Updated: October 12, 2023
BCWSA helped low-income, aging residents who were facing financial emergencies
WARRINGTON, PA – As a result of Bucks County Water & Sewer Authority’s (BCWSA) efforts to help residents apply for Pennsylvania’s Low Income Household Water Assistance Program (LIHWAP), more than 130 customers were able to pay $95,480 in overdue water and wastewater bills.
BCWSA worked with residents facing financial hardships to help them apply for the grants during the recent enrollment period (July 10 – Aug. 11) through the Pennsylvania Department of Human Services. The program primarily supports low-income customers and the aging population.

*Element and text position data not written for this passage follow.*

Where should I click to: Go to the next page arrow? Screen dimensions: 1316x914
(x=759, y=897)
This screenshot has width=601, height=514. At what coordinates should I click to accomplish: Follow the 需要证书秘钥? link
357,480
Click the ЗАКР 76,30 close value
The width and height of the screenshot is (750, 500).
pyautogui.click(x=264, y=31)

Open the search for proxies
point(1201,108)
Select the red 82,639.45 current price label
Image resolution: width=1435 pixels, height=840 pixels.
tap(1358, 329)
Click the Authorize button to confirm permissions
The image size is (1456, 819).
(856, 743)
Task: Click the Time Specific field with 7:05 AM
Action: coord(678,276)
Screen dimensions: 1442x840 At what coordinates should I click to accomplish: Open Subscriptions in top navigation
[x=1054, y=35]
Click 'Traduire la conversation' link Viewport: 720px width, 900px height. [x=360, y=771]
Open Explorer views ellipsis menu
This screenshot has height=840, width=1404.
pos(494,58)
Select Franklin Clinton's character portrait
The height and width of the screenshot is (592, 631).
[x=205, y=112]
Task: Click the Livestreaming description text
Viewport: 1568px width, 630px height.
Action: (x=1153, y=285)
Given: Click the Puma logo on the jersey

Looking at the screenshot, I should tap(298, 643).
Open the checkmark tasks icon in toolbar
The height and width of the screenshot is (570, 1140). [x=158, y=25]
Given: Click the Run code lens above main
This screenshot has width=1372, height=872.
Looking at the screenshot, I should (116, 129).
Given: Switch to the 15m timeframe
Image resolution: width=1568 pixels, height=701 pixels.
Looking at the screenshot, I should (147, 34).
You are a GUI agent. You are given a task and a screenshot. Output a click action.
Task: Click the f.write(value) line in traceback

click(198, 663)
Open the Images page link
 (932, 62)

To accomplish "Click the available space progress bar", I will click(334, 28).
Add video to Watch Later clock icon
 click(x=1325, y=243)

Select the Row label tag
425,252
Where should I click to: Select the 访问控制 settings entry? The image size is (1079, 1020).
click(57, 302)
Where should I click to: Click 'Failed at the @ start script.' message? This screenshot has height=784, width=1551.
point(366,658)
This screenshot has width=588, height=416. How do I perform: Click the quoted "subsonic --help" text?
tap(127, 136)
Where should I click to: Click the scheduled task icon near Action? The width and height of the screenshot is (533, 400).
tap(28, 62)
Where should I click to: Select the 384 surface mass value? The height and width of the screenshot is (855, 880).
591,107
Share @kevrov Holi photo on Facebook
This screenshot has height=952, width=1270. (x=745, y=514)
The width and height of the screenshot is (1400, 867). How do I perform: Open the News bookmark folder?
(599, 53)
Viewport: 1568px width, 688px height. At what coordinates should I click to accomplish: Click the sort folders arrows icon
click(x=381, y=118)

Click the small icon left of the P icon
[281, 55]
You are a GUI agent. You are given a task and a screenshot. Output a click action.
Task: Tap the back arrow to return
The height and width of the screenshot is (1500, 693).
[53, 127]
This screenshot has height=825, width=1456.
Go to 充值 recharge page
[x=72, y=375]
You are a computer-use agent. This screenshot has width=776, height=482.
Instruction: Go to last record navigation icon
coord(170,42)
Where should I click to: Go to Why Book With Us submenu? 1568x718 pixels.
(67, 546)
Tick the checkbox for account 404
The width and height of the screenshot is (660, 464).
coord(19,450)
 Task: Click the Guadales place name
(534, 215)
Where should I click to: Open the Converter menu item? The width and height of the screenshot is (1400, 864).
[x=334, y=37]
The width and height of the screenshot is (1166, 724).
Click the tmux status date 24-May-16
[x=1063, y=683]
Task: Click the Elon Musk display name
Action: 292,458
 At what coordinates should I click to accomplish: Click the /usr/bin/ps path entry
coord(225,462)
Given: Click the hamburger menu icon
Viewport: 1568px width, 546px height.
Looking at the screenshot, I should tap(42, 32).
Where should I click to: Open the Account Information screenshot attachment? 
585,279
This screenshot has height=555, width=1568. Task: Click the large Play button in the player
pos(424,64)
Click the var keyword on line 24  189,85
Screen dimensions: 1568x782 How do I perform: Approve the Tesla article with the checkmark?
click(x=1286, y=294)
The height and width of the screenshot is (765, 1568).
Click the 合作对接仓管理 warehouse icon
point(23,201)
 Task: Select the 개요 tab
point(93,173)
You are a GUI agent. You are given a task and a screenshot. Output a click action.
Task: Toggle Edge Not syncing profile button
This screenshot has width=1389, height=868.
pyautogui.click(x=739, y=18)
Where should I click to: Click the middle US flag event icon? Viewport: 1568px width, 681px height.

“We recognize customers can face a crisis at any time,” said Benjamin Jones, CEO and Executive Director of BCWSA. “We assist our customers with supportive resources that are available through our state and federal partners.”
LIHWAP crisis grants were available to customers who are in an emergency and in jeopardy of losing their service. Crisis situations include past-due water bills and at risk of having utility service terminated.
Eligible customers were able to receive two grants, one for drinking water service and one for wastewater service, up to $2,500 each. Applicants had to meet the household income guidelines. For a household of four, the maximum annual income limit is $41,625.
“Our dedicated staff worked with our customers to understand the qualification guidelines and helped them through the application process,” said Jones.
After a successful program in 2022, the state received additional funding to re-open LIHWAP for 2023. BCWSA assisted more than 100 customers pay approximately $70,000 in overdue bills from the initial program. Grant recipients do not have to repay the money they receive.
Similar in scope and origin to the long-standing LIHEAP (Low Income Heating and Energy Assistance Program), LIHWAP was established by an emergency supplemental appropriation in 2021 in response to financial challenges stemming from the pandemic. Although LIHWAP began in January 2022, the $43.2 million appropriation was expended by October 2022 with over 40,000 Pennsylvanians receiving much-needed relief.
“It’s important that those who struggle to pay for heating and cooling bills also have supportive services to pay for water and wastewater bills,” said Jones. “Receiving assistance for one utility and not the other can undermine the overall effectiveness of customer assistance programs, leaving low-income customers in the same predicament.”